Television talk shows have increasingly become the domain of celebrity psychologists. Personalities like Dr. Phil and reality shows like Hoarders devoted to uncovering problems in personal relationships and mental health have gained large viewerships on TV. Many credit this to the fact that many viewers could be battling mental health illnesses themselves, and it is estimated that almost 46% of those in the United States will experience mental health problems in their lifetimes. So while many watching are looking into an accredited online program to get a PhDand fix the problems of those, other may be struggling to figure out how to fix themselves.

Many decry the commercialization of psychology on television, believing that the shows are simply making sensational claims and trying to unearth conflict in order to drive ratings. However, many television series do get some aspects of psychology correct, according to the American Psychological Association.

Obsessed is one such show, a reality series produced by A&E about obsessive-compulsive disorders, that the APA says gives a fairly accurate depiction of actual mental health issues. The show follows episodic treatment of OCD sufferers over months, and not every show chronicles a successful case. Another A&E series, Intervention, receives much lower marks from the APA. One psychologist consultant for the show, Dennis Marikis, PhD, argues that much of the nuance and complexity of cases is edited out of the program to focus more on the dramatic conflict between patients, families and friends.

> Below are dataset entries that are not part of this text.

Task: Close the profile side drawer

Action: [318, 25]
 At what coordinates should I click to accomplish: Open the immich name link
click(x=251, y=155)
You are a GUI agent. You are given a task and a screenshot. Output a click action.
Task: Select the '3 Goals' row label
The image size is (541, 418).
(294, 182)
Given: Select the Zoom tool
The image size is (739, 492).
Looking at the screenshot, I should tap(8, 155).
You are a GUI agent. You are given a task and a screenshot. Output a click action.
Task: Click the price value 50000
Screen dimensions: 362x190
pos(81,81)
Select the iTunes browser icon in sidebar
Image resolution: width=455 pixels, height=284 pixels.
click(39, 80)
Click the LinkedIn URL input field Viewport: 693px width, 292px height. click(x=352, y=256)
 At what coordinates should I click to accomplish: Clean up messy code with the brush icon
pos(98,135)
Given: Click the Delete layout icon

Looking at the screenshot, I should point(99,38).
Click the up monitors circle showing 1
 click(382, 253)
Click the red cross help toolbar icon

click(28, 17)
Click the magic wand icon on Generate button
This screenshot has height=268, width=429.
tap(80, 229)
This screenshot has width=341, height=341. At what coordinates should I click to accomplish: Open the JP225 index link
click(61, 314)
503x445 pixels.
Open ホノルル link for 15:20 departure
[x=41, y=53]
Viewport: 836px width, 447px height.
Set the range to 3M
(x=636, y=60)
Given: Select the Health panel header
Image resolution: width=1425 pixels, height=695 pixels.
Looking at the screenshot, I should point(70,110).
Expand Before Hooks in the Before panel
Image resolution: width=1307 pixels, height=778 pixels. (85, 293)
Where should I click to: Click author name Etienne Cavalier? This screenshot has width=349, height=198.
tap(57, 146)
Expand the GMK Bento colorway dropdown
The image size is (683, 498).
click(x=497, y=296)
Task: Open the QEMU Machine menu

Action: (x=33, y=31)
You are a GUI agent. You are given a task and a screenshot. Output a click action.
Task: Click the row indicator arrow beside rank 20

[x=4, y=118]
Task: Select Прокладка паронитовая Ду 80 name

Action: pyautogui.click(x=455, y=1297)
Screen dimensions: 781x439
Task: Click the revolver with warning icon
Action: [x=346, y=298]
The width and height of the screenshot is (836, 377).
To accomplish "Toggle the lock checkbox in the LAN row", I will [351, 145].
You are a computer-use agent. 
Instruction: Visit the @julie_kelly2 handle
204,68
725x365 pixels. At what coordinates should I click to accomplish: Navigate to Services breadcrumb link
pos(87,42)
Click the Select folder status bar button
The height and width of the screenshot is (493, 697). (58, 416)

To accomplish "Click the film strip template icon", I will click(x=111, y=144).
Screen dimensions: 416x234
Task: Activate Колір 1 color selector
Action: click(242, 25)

Daytime television is typically when seedier talk shows can be found playing on cable television. Dr. Phil’s daytime show is renowned for taking celebrities and everyday people alike and exposing flaws in their personal relationships. This is done to compel Dr. Phil’s guest to make a dramatic life change regarding these issues. For example, a May 2012 episode of Dr. Phil highlighted issues between NFL superstar Terrell Owens and three women that accused Owens of falling behind on child support.

“The thing is, with me traveling back and forth, I don’t have a set schedule,” Owens was quoted as saying on the show. “Pretty much 90 percent of the time every time I’ve reached out it’s been a bad time.” Owens reported paying more than $50,000 monthly in child support payments, but that he hadn’t seen some of his children in more than a year.

Does exposing these issues to a wide audience create lasting changes in these people’s lives? It’s tough to say, but many viewers are left with an interest in psychology. Pursuing this interest towards a PhD or PsyD program in psychology can launch an individual into a lucrative and high-profile career.

Students can go online to complete an accredited doctoral degree program from reputable schools over the Internet. One such program is the Doctor of Psychology, or PsyD, degree available through California Southern University’s School of Behavioral Sciences. The program requires 60 accredited course hours for completion at a cost of $330 per credit. Instead of a final thesis, the CSU PsyD degree culminates in a doctoral project that may involve community-based research, critical analysis of related literature or a clinical internship.

Psychology on TV will likely always be edited to ensure dramatic conflict. Many who bemoan these dramatizations may be encouraged to find that these programs are encouraging further study in psychology.